Shining a spotlight on pop culture racial issues

Ever since the Oscar nominations for 2016 were announced, the main focus of the conversation has been the serious lack of diverse candidates, from the all-white acting categories to the male dominated directors' category.

With this being the second year in a row that the Academy has blatantly overlooked major films and performances by and about African-Americans, the calls for a boycott(lead by actress Jada Pinkett Smith) have been met with a good amount of support but also a sad supply of scorn as well.

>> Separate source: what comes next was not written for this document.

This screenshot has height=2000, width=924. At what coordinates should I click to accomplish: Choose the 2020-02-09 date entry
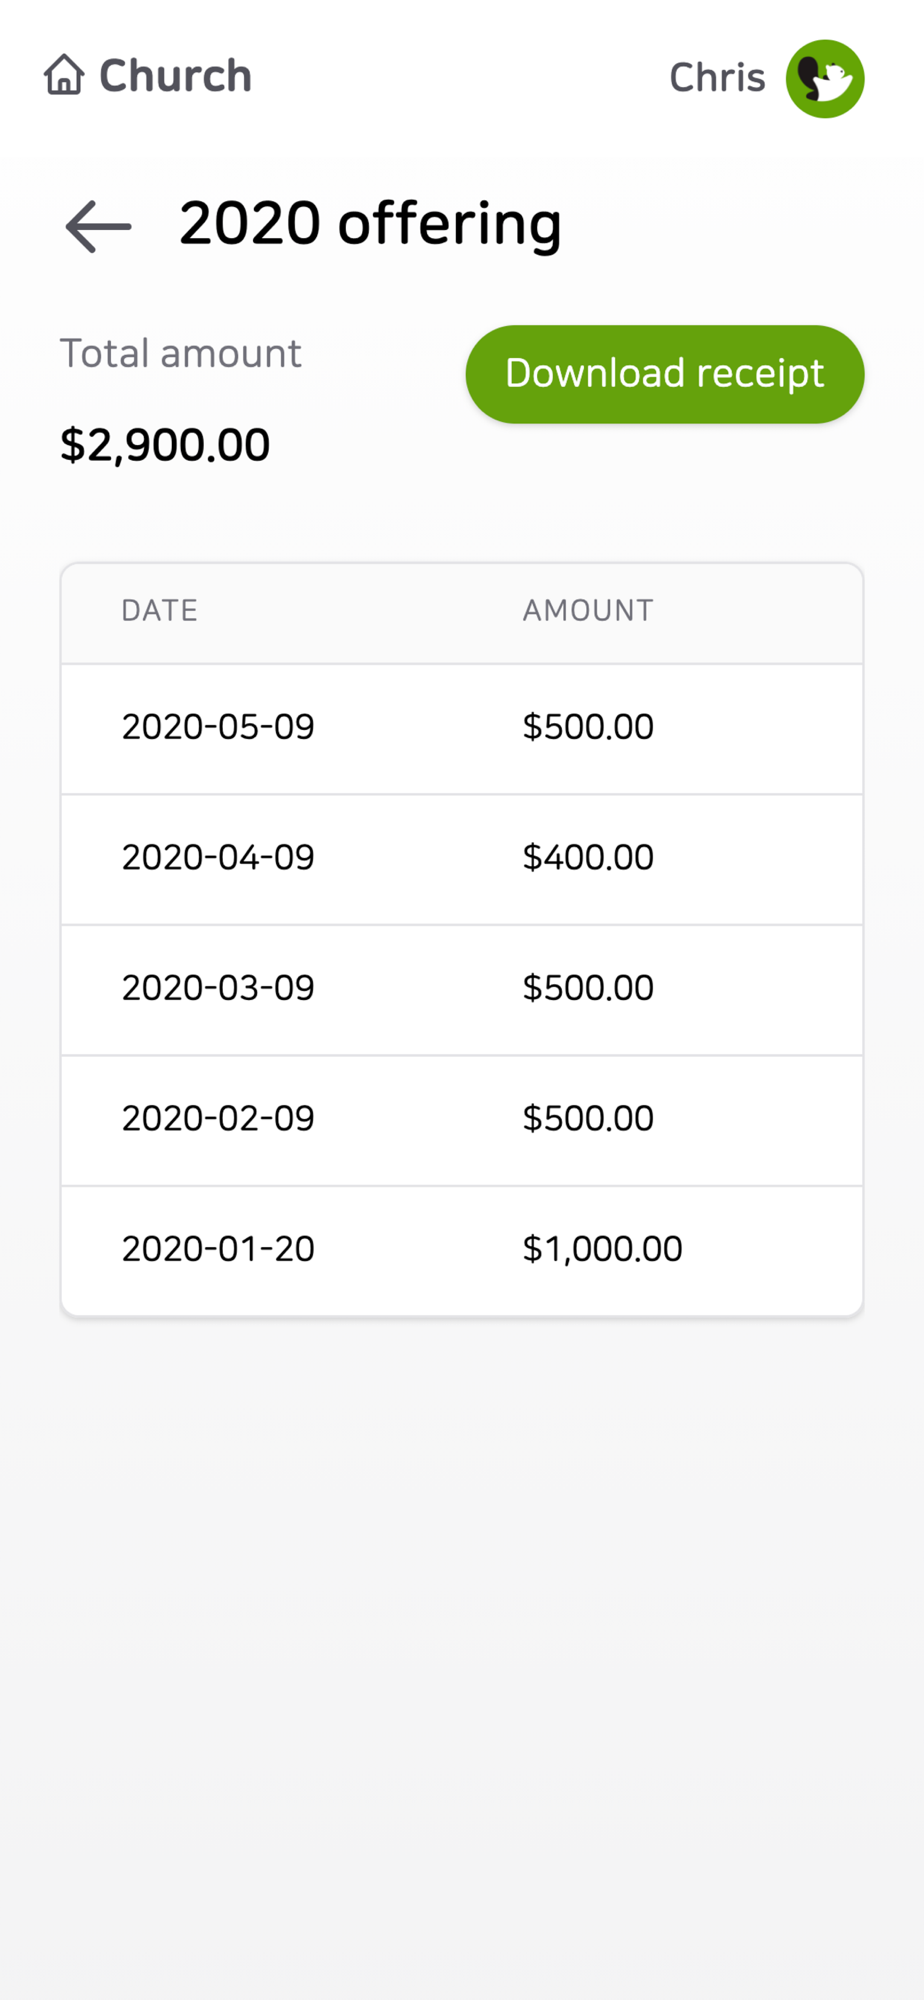tap(218, 1118)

One of the worst commentaries came from Best Actress nominee Charlotte Rampling, who during an interview given in France claimed that the protest was "racist to whites."

 She's not alone in that belief, so let me say this;pointing out that one group in particular is getting more prominence than others,to the point of excluding those others, in accolades is NOT racist!

Another line of defense in this argument is that "Should it be about talent?" Of course, it should and when talented people such as Idris Elba, Michael B. Jordan and F. Gary Gray are being left out when they have been given nominations for other awards for their work this year in the film industry, what other conclusion can you come to other than racism as to why they were snubbed?

 This isn't a one time coincidence, this is a pattern of behavior that has become so predictable that even a comedy series like The Nightly Show can make accurate predictions of who is not going to be nominated:

Many other groups are well known for being left out of and/or poorly represented in the nomination game,such as women in the directing category and people in the Asian and Latino communities. As a longtime Oscar watcher, I recall when The Last Emperor swept the awards back in 1987, getting Best Picture, Director and Adapted Screenplay.

Sounds great, right? Well, the odd part was that none of the Asian actors and actresses were nominated. The exclusion of leading man and lady John Lone and Joan Chen, who both gave sterling performances, for Best Actor and Actress didn't make many waves back then. However, having Peter O'Toole up for Best Supporting Actor, when he played a very minor role in the movie, spoke all too loud and clear as to why that happened.

I have nothing against Peter O'Toole(who didn't win) or think that anyone has to be taken out of the nominee list in order to make room for someone else to be included(except maybe Charlotte Rampling, her elitist attitude leaves a bad taste in my mouth), that's not what this is about. It's about giving everyone a fair shot as much as possible.

I suspect that some of the unspoken thoughts about this include the notion that "well, we just gave them something a couple of years ago! Do we have to do that all of the time?" This isn't a favor being conferred, folks,this is simply treating all artists as equals in their field, a sign of respect that should not have to be campaigned for.

Granted, the Oscars are not the most important thing in the world but they are an international goal post in the film world that does reflect the industry as  a whole. While it's good that the Academy is now working to make substantial changes for future nominees, it's a shame that talented people are still being made to wait in the wings:

These issues are not just in Hollywood,however. Most recently, uproar over a children's book entitled A Birthday Cake for George Washington, about a father and daughter working together in the kitchen and needing sugar for the cake to be a success,  has caused it's publisher Scholastic to withdraw it from distribution.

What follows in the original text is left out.